France 2 : Qu'est-ce qui vous heurte éventuellement le plus dans cette réforme ?

J.-Y. Mérindol : Premièrement, l'organisation en semestres existe. J'enseigne depuis quatre ans dans ce contexte et avec ces méthodes. Je ne me reconnais pas dans la façon de présenter les choses en disant que l'année universitaire fonctionne sur six mois. Je rentre à l'université en commençant par faire passer des examens en septembre et en ce moment, je suis encore dans une université où il y a à la fois des examens, des contrôles, des mémoires d'étudiants qui sont à rendre et tout ça jusqu'au début juillet.

France 2 : Au-delà, qu'est-ce qu'il n'y a pas dans cette réforme et que vous auriez voulu voir ?

J.-Y. Mérindol : Un deuxième exemple que je vais prendre, c'est quelque chose qui est important dans la réforme qui est la voie technologique. Depuis quatre ans aussi, il y a une idée pour lancer cette voie qui a été de créer un DEUG de technologie, qui ressemble un peu à ce que propose le ministre. D'après tout le monde, ce DEUG fonctionne bien, sur le plan du contenu, des poursuites d'études. La difficulté ou le problème, c'est que quatre ans après, il y a encore seulement 700 ou 800 étudiants qui sont inscrits dans toute la France en DEUG technologie. Donc, M. Bayrou, à votre avis, quelle est la difficulté ? Est-ce qu'on n'a pas mis assez de moyens dans le DEUG technologie existant, est-ce qu'on n'a pas réussi à remontrer une espèce de mépris en France pour la technologie et surtout, comment allez-vous éviter dans ce domaine, ce même type d'écueil ?

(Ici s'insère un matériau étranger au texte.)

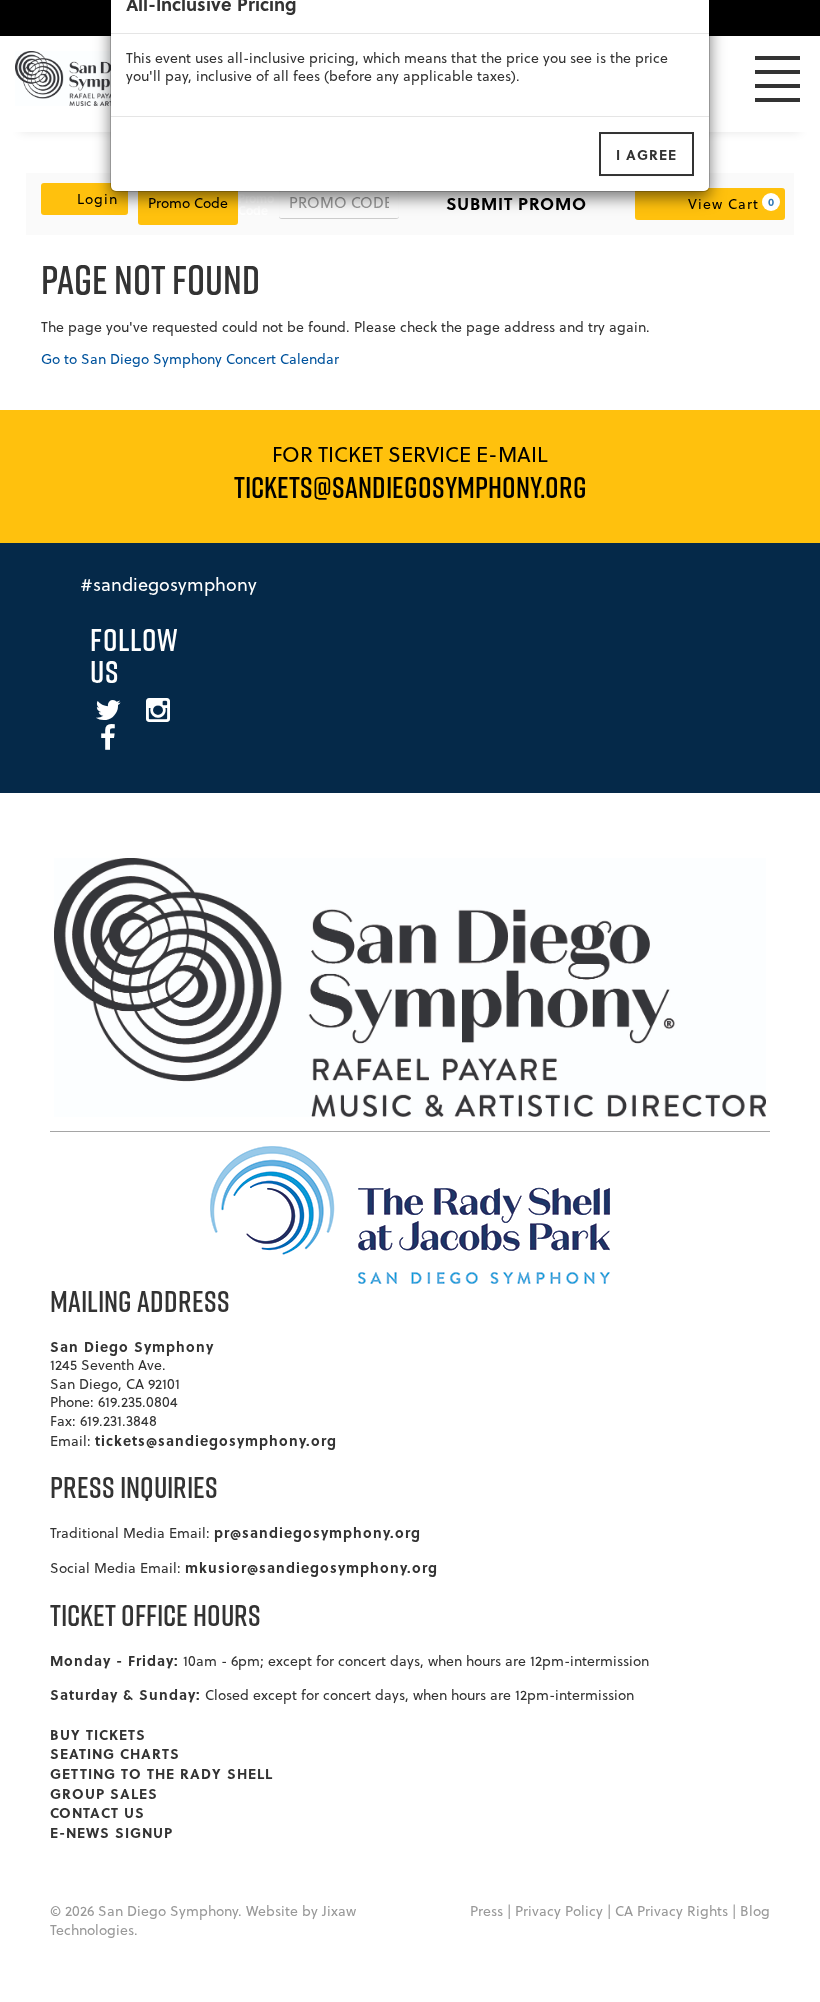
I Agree (646, 154)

F. Bayrou : Je crois que vous avez raison. Peut-être faut-il expliquer en un mot à ceux qui nous écoutent de quoi il s'agit. On a pour l'instant à l'université, des filières abstraites, des filières intellectuelles très nombreuses et aucune filière concrète ou trop peu, on a réussi les BTS et les IUT, et c'est très bien. Et en effet, l'idée, c'est que pour que désormais des étudiants plus nombreux choisissent la filière qui leur convient, ceux qui échouent dans des filières trop abstraites et qui réussiront dans une filière concrète, il faut présenter l'architecture générale qui aille jusqu'au bout des études. Il n'y a pas de raison pour que ces études technologiques s'arrêtent à bac + 2. Il faut donner aux étudiants le sentiment que, s'ils le souhaitent, par ces filières, ils pourront arriver au même niveau que les autres, que ceux qui sont dans les filières générales. Et je crois qu'il y a là un vrai changement en profondeur qui indiquera aux lycéens et aux étudiants qu'ils peuvent, pour réussir, faire le choix de ces filières, que ce ne sont pas des filières de l'échec. Je crois qu'il y a là quelque chose de très important même pour le changement de la société française, pour donner plus de considération à ceux qui sont doués pour le concret, pour le réel, pour la production, pour l'industrie par exemple.